Gimana masih mau melabeli diri sendiri sebagai aktivis di UIN Khas Jember. Sepertinya kamu terlalu Israf deh kalau ngaku aktivis. Gimana gak berlebihan coba, soal sosial, lingkungan, budaya, politik, ekonomi dan lain di UIN Khas itu kurang cocok untuk ide yang utopis ala aktivis yang menacapkan otaknya pada teori ideal statenya Socrates. Apalagi aktivis yang propopulis dan dekat dengan nafas sosialismenya Karl Marx, atau aktivis yang berusaha memahami “cogito ergo sum” dan idealismenya Rene Descartes, emperismenya David Hume, akal budinya Emmanuel Kant, dialektika historisnya Hegel, Ikhya’ Ulumuddinnya Al-Ghazali, Ta’limul Mutaalimnya Azzarnuji, pluralismenya gusdur, aswajanya KH Hasyim Asyari, Karomahnya KH. Holil Bangkalan, hingga bagaimana budi pekerti sang Rasul Muhammad yang sekarang ramai diperingati hari lahirnya.

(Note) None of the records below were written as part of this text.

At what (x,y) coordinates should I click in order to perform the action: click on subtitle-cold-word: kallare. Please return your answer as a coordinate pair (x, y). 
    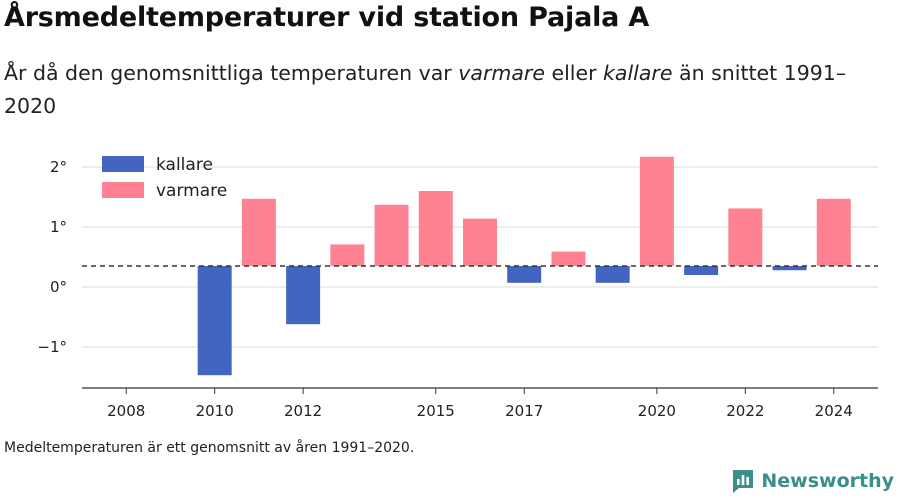
    Looking at the image, I should click on (638, 73).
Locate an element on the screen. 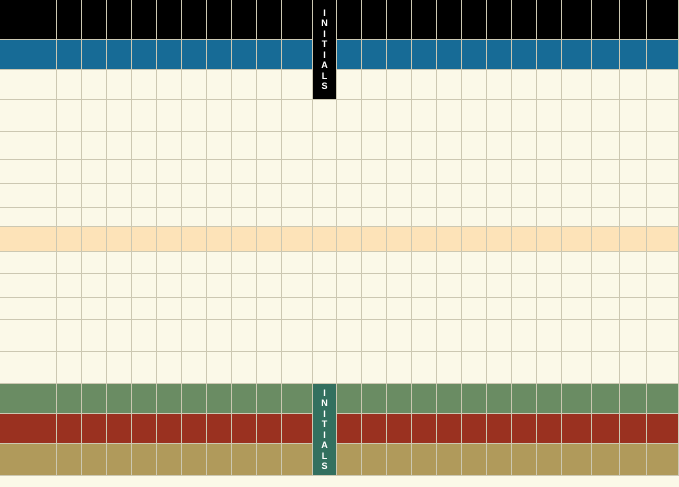  cell-blank3-out is located at coordinates (298, 286).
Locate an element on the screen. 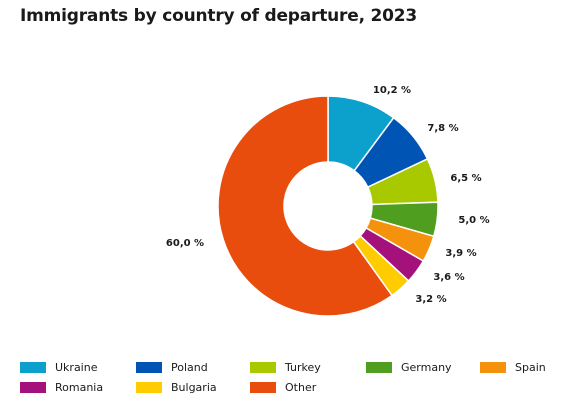 This screenshot has width=574, height=407. legend-label: Germany is located at coordinates (426, 367).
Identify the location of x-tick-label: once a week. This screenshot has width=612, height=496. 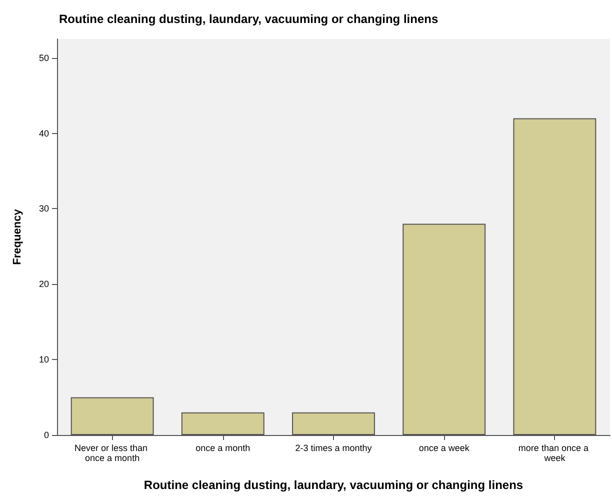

Hehe, siapa suruh mau jadi aktivis di Uin khas Jember, Aktivis disini masih utopis. Sedangkan keberadaan kamu sudah seperti lirik lagu band Utophia itu loh “Antara ada dan Tiada” atau “La Yamutu Wala Yahya”. Yuk minggat ke eropa, ke amerika dan ke tiongkok saja mereka kan udah bisa pada mikir gimana caranya pergi ke mars, gimana caranya bertahan hidup di bulan dan gimana caranya terus berinovasi. Nah kalau kamu bercita-cita jadi aktivis di UIN Khas Mangli Jember mending kamu cuci muka dulu deh, sepertinya otakmu baru bangun dan ngeh kalau di UIN Khas masih penuh dengan problema pelik yang perlu dilirik dan wajib dikritik demi terciptanya konflik ide dan gagasan bukan konflik atas nama kepentingan, kedudukan dan jabatan.
Sosok aktivis harus mampu mewarnai perubahan dengan menyuarakan kebenaran. Tapi kalau kebenaran sudah diperjualbelikan, maka salah siapa?